The first double standard is about what have sometimes been portrayed as high management costs in the voluntary sector. For example, there have been several national scandals about chief officers’ salaries in recent years, including some surrounding the non-profit sector. The prevailing argument in commercial firms is that high salaries are necessary to attract and retain qualified talent. In the ‘voluntary’ sector this doesn’t apply, because voluntary should mean amateur and unpaid. It’s enough to be well-meaning: why would organisations need qualified and talented leaders? The other double standard, of course, is that non-profit pay scales are generally lower than the sectors of government or media that draw attention to them. This isn’t about saying non-profits are more virtuous or valuable than any other organisation. It’s saying 21st century non-profit leadership is a highly specialised and demanding occupation. It’s not a luxury that can be foregone or an inefficiency that can be done without.
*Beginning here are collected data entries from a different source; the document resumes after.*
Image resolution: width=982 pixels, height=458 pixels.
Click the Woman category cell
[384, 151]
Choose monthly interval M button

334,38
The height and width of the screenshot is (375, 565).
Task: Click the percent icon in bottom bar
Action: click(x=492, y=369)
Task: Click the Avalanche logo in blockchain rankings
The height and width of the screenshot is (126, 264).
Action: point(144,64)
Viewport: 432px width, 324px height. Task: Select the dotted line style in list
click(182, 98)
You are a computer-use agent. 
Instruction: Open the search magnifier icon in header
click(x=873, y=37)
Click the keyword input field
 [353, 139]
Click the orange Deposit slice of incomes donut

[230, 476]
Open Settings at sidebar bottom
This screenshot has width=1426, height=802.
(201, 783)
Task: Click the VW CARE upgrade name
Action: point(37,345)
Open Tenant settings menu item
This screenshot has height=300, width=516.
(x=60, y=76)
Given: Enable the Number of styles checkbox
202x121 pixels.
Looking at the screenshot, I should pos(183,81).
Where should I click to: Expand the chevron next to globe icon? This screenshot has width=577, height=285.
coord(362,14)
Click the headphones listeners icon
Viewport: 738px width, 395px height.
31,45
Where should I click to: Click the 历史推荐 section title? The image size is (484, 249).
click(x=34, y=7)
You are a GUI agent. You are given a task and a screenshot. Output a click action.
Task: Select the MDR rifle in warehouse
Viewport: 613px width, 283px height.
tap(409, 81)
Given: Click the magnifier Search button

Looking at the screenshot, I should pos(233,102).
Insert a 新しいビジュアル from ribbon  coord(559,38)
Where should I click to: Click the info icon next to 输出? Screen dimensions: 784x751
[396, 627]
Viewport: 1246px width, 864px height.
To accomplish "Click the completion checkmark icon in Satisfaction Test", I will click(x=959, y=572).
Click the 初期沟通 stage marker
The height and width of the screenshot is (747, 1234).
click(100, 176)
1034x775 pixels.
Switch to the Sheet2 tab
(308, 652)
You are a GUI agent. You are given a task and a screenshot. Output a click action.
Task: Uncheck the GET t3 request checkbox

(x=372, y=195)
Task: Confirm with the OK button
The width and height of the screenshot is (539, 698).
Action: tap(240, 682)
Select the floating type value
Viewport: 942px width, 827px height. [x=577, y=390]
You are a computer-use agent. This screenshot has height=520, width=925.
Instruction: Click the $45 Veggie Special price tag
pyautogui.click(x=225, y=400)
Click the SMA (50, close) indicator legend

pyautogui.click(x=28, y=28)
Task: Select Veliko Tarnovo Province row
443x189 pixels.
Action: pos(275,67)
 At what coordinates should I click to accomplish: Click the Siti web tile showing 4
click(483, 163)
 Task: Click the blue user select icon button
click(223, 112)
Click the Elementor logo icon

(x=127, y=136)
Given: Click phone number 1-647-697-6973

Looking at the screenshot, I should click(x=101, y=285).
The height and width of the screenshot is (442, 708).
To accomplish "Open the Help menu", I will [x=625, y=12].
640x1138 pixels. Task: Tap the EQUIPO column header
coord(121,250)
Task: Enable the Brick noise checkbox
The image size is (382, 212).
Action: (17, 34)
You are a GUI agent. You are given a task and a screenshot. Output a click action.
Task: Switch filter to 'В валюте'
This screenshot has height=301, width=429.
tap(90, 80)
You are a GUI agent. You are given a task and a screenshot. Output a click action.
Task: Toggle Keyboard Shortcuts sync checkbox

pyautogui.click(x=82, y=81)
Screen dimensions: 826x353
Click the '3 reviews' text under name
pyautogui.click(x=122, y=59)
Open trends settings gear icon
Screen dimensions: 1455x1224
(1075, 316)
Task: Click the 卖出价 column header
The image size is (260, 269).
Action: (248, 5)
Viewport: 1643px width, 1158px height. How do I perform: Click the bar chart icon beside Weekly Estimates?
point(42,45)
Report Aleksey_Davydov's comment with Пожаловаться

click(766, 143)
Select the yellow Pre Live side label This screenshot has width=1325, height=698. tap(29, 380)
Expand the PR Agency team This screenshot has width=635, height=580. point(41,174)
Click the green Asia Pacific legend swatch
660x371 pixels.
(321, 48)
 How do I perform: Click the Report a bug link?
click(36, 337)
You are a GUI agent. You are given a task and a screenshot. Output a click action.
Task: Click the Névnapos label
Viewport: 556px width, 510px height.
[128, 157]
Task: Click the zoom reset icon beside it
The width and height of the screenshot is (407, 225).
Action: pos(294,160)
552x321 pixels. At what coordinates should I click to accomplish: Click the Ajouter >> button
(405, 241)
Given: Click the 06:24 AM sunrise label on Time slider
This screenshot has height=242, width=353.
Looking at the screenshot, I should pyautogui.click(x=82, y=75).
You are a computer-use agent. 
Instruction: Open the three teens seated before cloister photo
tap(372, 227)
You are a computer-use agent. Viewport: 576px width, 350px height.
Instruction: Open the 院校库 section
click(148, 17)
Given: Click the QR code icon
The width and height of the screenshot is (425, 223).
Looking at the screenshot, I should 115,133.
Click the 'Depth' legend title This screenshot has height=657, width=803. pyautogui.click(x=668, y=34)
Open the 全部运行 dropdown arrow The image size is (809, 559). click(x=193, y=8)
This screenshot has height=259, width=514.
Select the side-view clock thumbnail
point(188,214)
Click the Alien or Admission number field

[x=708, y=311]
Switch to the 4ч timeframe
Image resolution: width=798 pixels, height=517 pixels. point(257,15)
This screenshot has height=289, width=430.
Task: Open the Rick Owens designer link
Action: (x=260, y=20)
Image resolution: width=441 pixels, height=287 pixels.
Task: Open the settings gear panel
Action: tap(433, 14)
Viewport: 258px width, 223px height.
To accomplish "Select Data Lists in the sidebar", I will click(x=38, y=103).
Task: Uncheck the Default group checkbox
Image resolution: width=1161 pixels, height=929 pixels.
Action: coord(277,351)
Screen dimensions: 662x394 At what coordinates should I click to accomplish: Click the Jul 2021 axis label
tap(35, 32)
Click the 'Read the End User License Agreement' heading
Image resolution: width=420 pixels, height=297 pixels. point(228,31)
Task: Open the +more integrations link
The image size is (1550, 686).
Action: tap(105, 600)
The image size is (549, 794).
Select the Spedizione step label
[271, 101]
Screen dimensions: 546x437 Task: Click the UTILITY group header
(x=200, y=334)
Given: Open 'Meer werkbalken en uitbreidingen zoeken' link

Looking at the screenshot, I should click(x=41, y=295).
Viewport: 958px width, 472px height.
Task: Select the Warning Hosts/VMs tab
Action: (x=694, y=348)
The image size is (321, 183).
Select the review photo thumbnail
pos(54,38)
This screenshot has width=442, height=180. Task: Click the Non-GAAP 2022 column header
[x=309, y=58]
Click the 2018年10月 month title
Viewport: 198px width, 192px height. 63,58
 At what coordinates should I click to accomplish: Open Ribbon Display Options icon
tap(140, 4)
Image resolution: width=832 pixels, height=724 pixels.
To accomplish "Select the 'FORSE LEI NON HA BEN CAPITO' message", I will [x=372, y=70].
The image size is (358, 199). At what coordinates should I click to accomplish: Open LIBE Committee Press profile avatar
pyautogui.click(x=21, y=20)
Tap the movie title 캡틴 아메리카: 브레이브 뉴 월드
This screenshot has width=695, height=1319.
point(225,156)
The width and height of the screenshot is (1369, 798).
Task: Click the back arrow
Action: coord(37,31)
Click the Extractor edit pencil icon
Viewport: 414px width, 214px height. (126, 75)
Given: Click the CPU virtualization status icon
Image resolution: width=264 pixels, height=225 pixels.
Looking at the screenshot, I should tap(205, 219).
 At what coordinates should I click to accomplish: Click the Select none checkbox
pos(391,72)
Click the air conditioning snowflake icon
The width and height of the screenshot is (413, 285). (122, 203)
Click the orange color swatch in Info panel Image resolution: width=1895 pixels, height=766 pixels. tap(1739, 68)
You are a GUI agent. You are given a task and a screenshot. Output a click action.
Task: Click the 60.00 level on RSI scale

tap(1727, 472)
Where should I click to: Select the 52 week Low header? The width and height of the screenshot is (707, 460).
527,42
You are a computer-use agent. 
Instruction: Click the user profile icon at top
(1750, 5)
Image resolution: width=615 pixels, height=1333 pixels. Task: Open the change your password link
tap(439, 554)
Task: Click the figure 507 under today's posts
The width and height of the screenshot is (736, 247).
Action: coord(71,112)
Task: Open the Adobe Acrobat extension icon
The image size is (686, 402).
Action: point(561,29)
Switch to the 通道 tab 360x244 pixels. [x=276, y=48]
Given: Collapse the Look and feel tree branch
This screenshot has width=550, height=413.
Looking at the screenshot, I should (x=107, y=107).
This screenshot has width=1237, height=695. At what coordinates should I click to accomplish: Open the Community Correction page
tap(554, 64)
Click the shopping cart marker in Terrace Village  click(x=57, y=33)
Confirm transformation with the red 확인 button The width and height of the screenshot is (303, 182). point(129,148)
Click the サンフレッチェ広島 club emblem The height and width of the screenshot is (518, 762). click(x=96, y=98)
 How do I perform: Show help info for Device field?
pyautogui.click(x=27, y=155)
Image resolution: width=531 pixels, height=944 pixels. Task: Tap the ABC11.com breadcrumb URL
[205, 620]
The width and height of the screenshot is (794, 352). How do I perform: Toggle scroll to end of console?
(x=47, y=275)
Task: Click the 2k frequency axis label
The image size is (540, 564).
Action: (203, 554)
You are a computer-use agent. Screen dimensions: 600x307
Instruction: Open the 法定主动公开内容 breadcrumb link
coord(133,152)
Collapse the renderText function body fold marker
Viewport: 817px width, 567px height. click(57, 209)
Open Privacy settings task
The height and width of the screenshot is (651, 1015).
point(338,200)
The final double standard is that in the market-based world we live in, it is believed that diversity of supply leads to healthy competition and reduced costs. Until, that is, it comes to non-profits, where diversity of supply somehow does the opposite. If more than one organisation operates in a similar field this amounts not to healthy competition but to duplication and inefficient expense. This arises from the entirely understandable view that funders and commissioners wouldn’t want to fund two organisations to do the same thing. It’s also understandable that where partnerships can increase efficiency and effectiveness they should of course be pursued.
However, these views are part of the reason why it’s important to stress that sustainability is not about money, sustaining organisations, or the status quo. It is about the ability to evolve within complex ecosystems. It is the capacity to make a lasting difference. And organisations cannot evolve, adapt or respond to complex environments if they are so efficient that they have no spare capacity. Systems need spare (‘redundant’) capacity in order to survive.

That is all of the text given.